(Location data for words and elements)
┏━━
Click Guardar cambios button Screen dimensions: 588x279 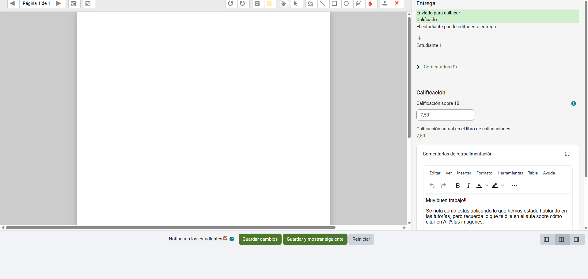[x=260, y=239]
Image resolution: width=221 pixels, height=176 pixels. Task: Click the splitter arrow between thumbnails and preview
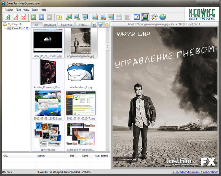tap(108, 46)
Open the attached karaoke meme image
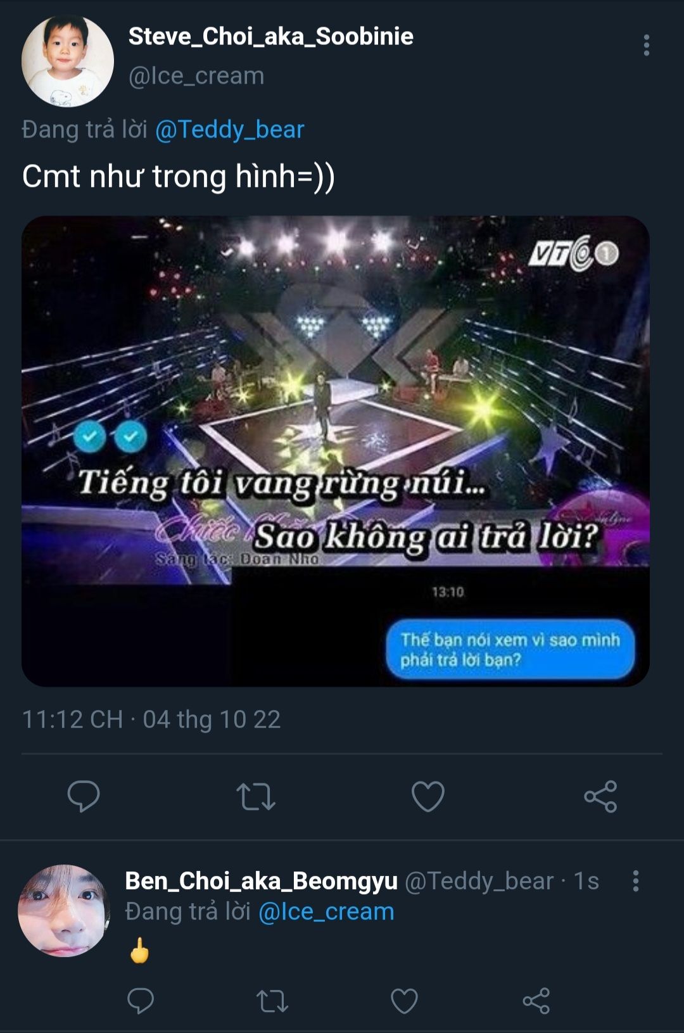Screen dimensions: 684x1033 click(x=336, y=451)
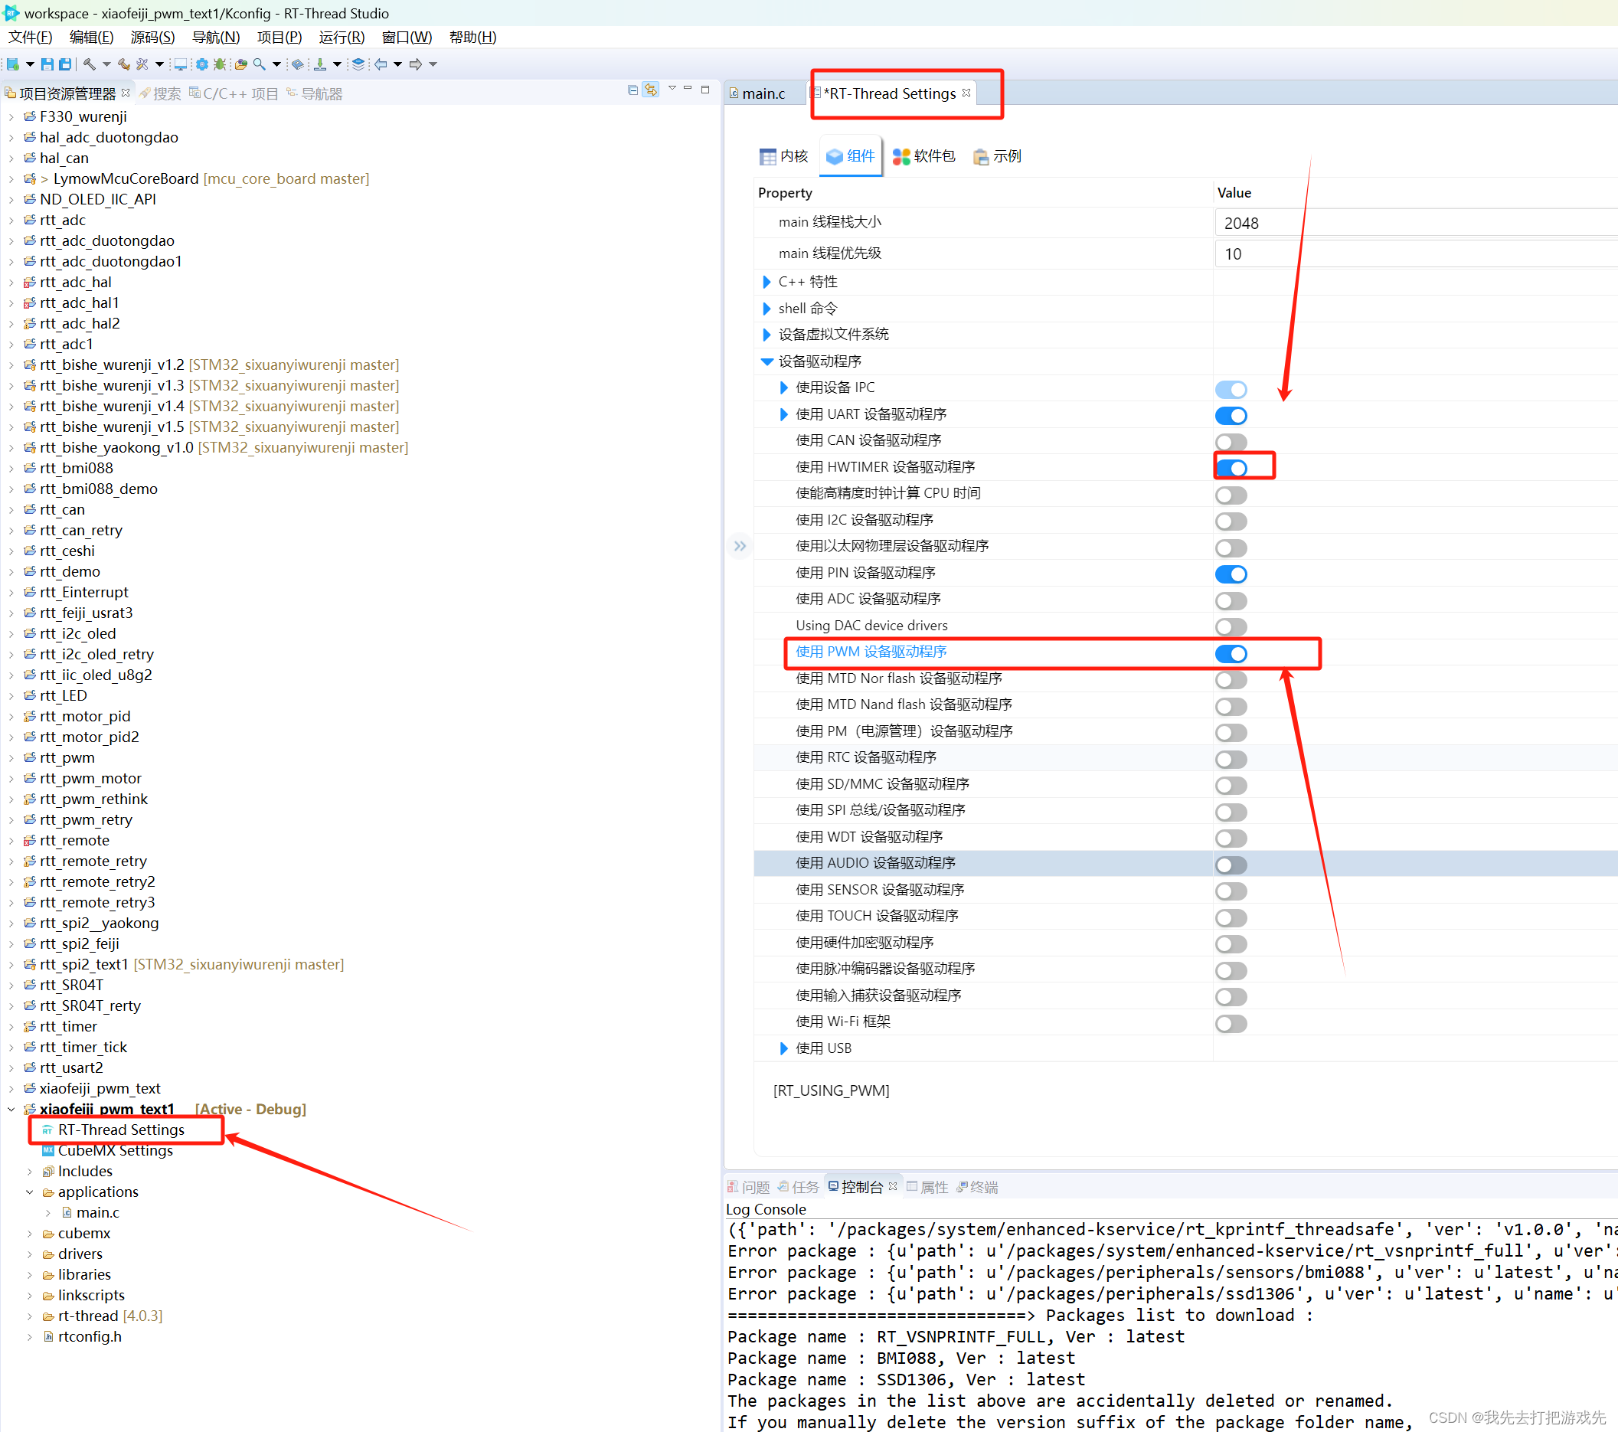Expand the rtt_pwm project in explorer
The height and width of the screenshot is (1432, 1618).
(11, 758)
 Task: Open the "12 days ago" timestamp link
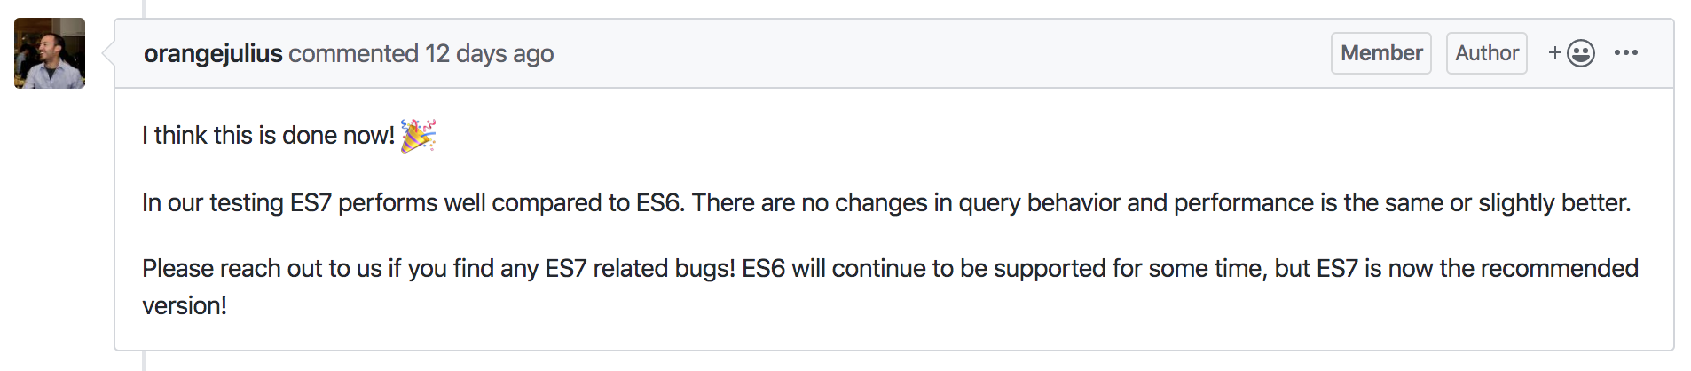(x=489, y=54)
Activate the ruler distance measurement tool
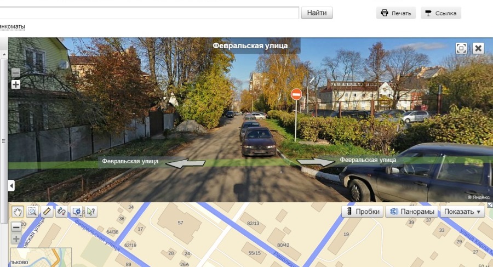Viewport: 493px width, 267px height. [47, 212]
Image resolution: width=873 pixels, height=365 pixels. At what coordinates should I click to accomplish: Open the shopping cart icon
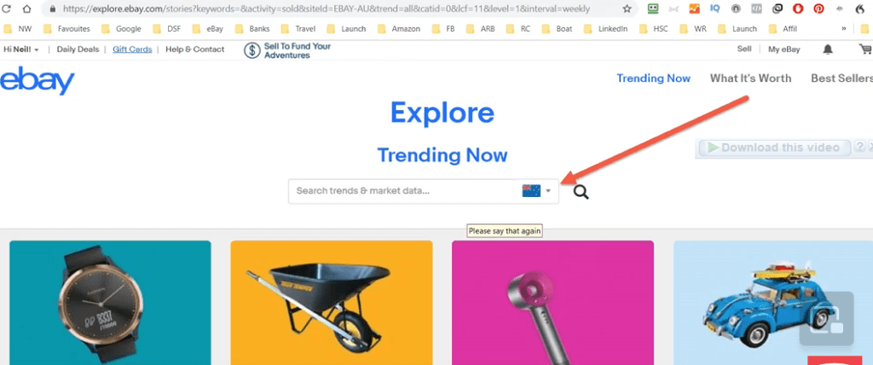(865, 49)
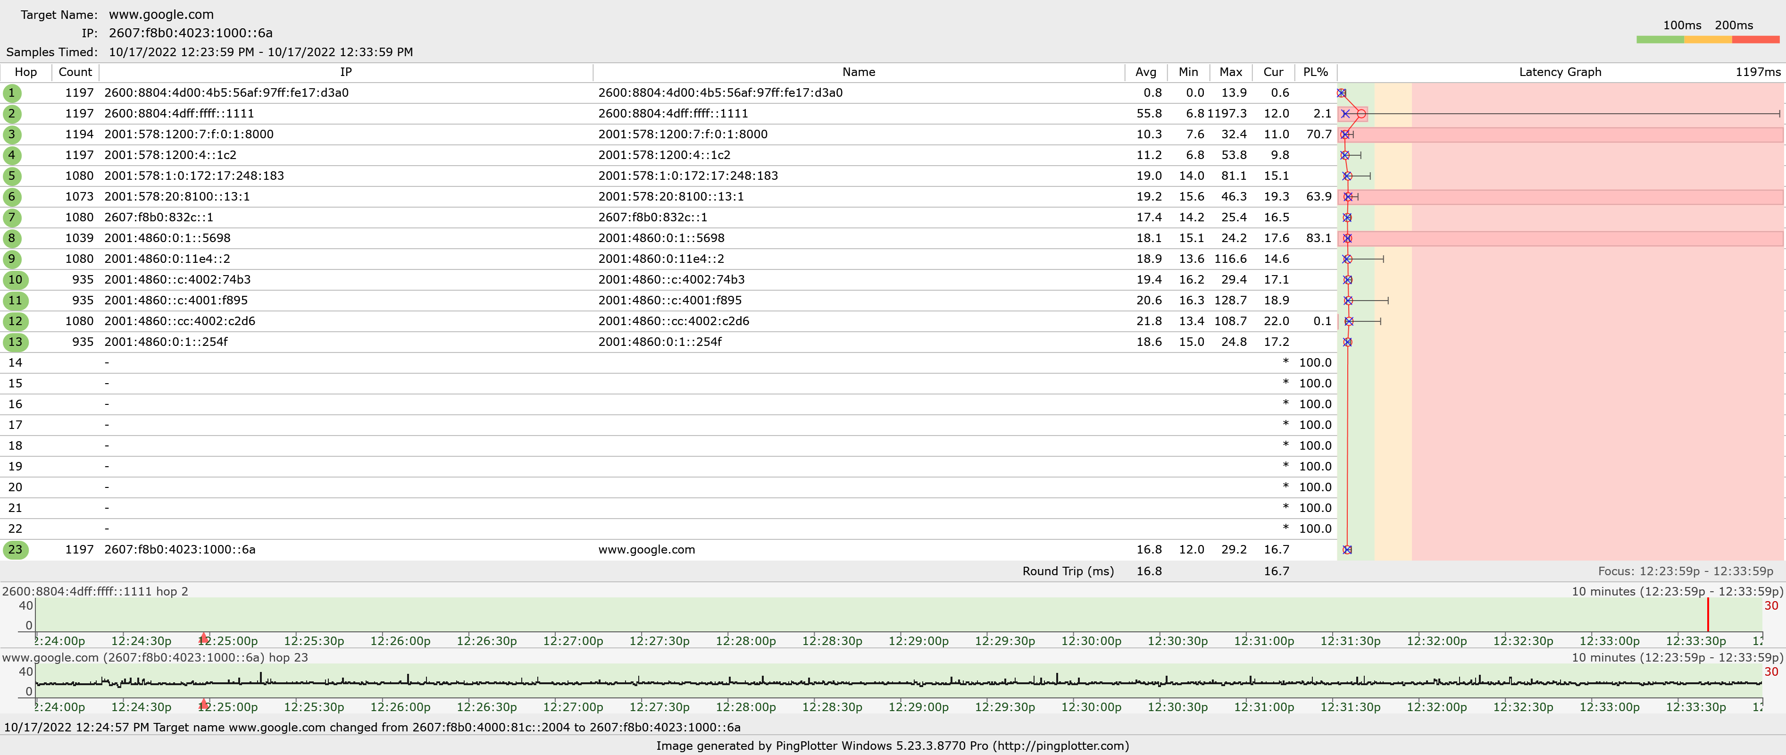This screenshot has width=1786, height=755.
Task: Click the green 100ms legend color bar
Action: pyautogui.click(x=1660, y=40)
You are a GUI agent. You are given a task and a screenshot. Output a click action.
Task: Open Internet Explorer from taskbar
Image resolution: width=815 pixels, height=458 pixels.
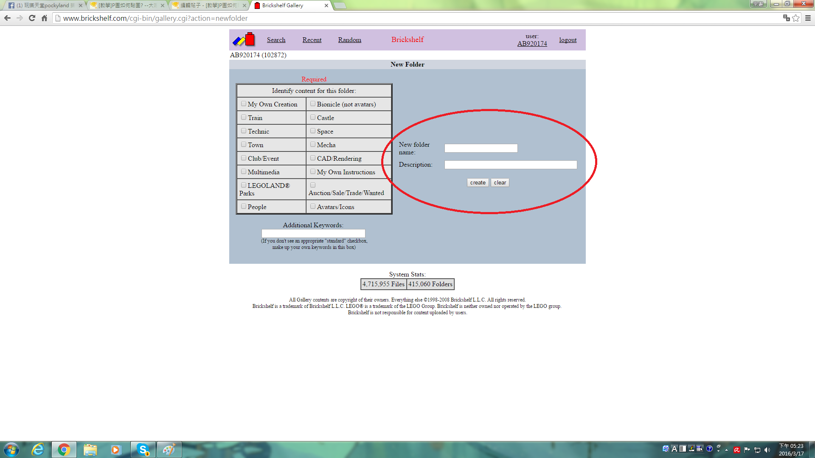point(38,450)
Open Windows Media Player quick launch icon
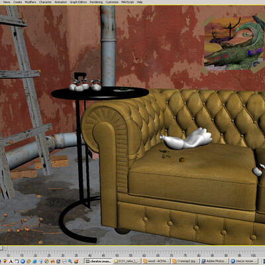This screenshot has height=265, width=265. (x=46, y=261)
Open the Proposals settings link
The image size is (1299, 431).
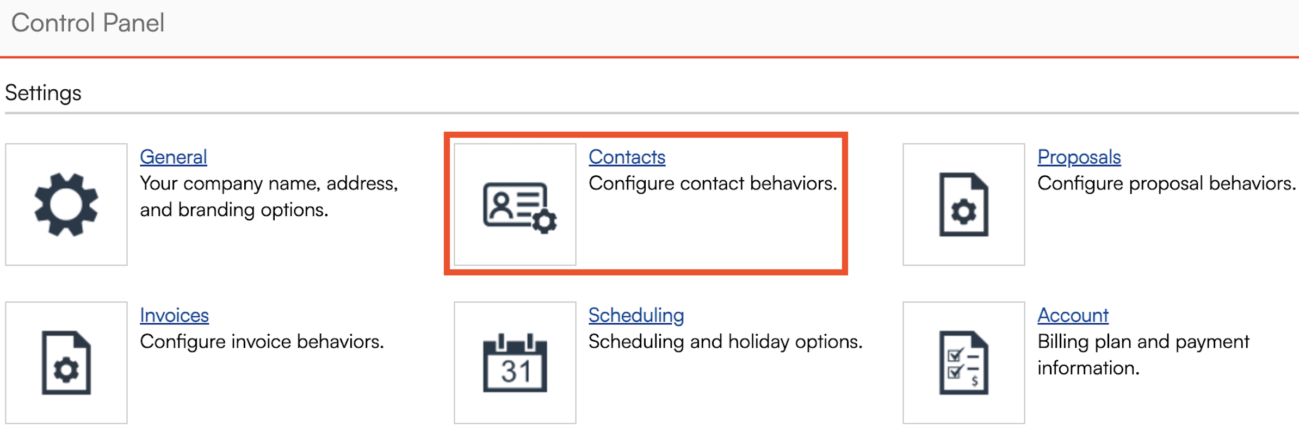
┗━━
▶ _Problem statement_: Render the records as a Markdown table with the columns Row and Line. Start at the line that contains "Image resolution: width=873", end at the last line of the records, and leave out blank lines and the pictures.

▶ _Answer to this problem_:
| Row | Line |
|---|---|
| 1 | Image resolution: width=873 pixels, height=365 pixels. At what coordinates should I click to accomplish: Open the shopping cart icon |
| 2 | (865, 49) |
| 3 | This screenshot has width=1786, height=755. |
| 4 | Task: Click the green 100ms legend color bar |
| 5 | Action: pyautogui.click(x=1660, y=40) |
| 6 | You are a GUI agent. You are given a task and a screenshot. Output a click action. |
| 7 | Task: Open Internet Explorer from taskbar |
| 8 | Image resolution: width=815 pixels, height=458 pixels. |
| 9 | point(38,450) |
| 10 | Open Windows Media Player quick launch icon |
| 11 | This screenshot has height=265, width=265. (x=46, y=261) |
| 12 | Open the Proposals settings link |
| 13 | The image size is (1299, 431). |